Quanto alle Regioni, in testa alla classifica per incidenza del valore aggiunto della cultura sul totale dell’economia c’è il Lazio (6,8%) seguito a stretto giro da Marche, Veneto e Lombardia (tutte e tre le regioni attestate sulla soglia del 6,3%), e quindi dal Piemonte (5,8%). Mentre per il Lazio e la Lombardia sono le industrie culturali a prevalere, nel caso di Marche e Veneto sono le attività più tipiche del made in Italy (industrie creative e manifatturiere) a fornire un contributo fondamentale. Considerando, invece, l’incidenza dell’occupazione delle industrie culturali sul totale dell’economia la classifica regionale subisce quale variazione: il Veneto è in testa a quota 7%, seguito dalle Marche (6,9%), dal Friuli Venezia Giulia (6,4%), e dal Lazio e dalla Toscana (entrambe al 6,3%).

“L’Italia deve fare l’Italia – commenta Ermete Realacci, presidente di Symbola- Fondazione per le qualità italiane –, È necessario fronteggiare la crisi finanziaria e il debito pubblico senza lasciare indietro nessuno, ma per risanare l’economia serve un’idea di futuro. Non possiamo che puntare su innovazione, ricerca, green economy, e incrociarle con la forza del made in Italy, con la qualità, con la bellezza. La cultura è l’infrastruttura immateriale fondamentale di questa sfida”.

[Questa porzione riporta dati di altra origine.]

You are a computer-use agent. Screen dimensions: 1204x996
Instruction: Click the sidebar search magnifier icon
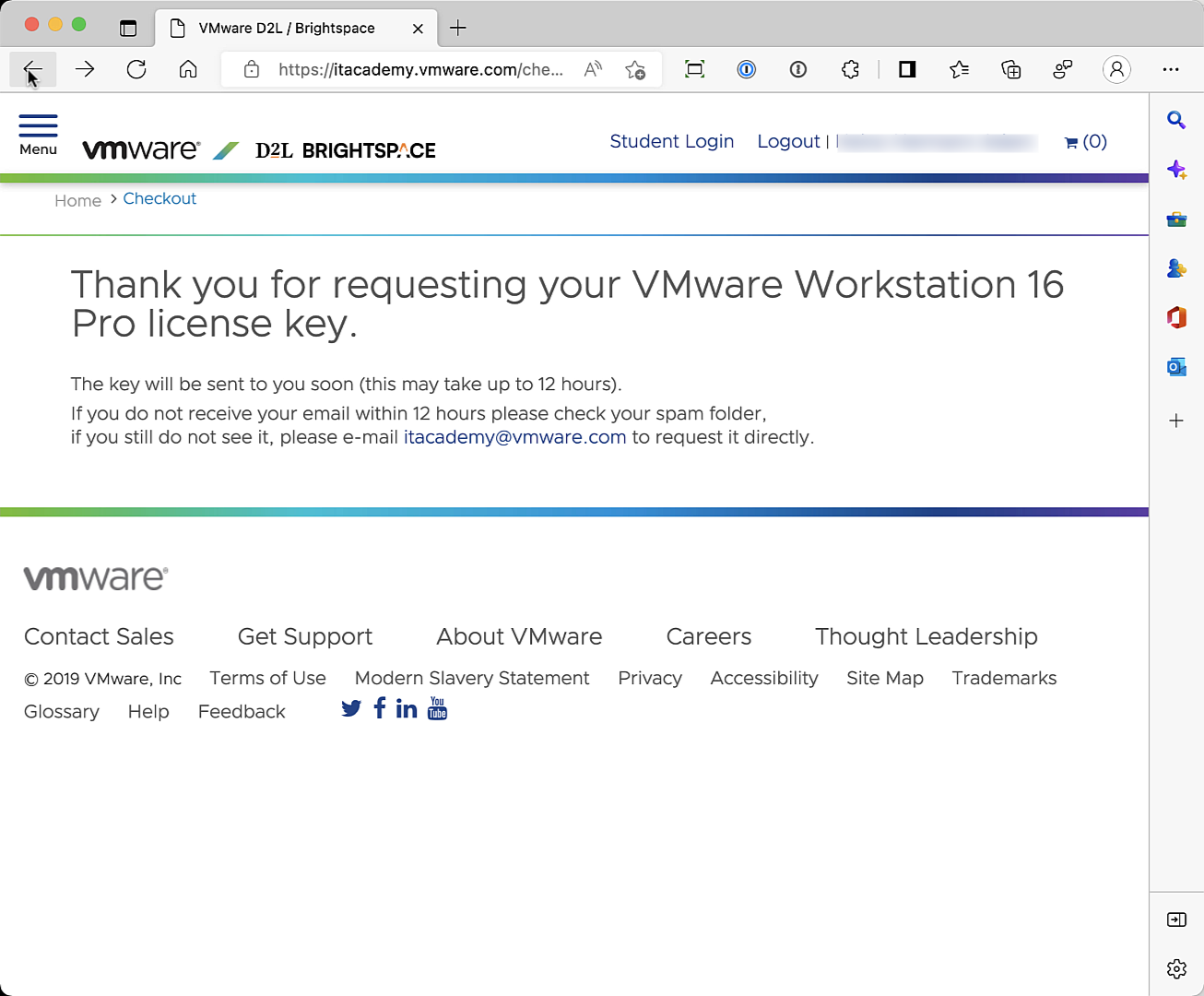click(x=1176, y=120)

“In risposta alle sfide dell’economia si sta affermando progressivamente un nuovo modello di sviluppo – aggiunge Ferruccio Dardanello, Presidente di Unioncamere -, in cui è crescente l’interesse verso la valenza strategica della cultura e della creatività quali fattori decisivi per una nuova politica dell’innovazione, della qualità, del benessere e della sostenibilità. Le imprese figlie di quei ‘saperi’ propri del nostro territorio sono le protagoniste di questo modello. Esse, attraverso i loro prodotti, contribuiscono alla diffusione dei valori e significati che caratterizzano la società italiana e, per questa via, alla ricchezza del Paese”.

I settori, i trend. Sono mass-media, architettura, made in Italy, design e performing arts il motore propulsore della stagione culturale italiana 2011. Se la dinamica migliore riguarda performing arts e arti visive, cresciute dell’1,3% in termini di valore aggiunto e del 3,6% in termini di occupazione, le industrie creative (architettura, design, Made in Italy e comunicazione e branding) contribuiscono per il 47,1% del valore aggiunto prodotto dal macrosettore ‘cultura’. Risultati analoghi per le industrie culturali (mass-media, musica, videogiochi) che rappresentano il 46,5% della ricchezza della cultura. Decisamente più contenuto il prodotto delle imprese legate al patrimonio storico-artistico, che incide per l’1,4% del valore aggiunto del settore.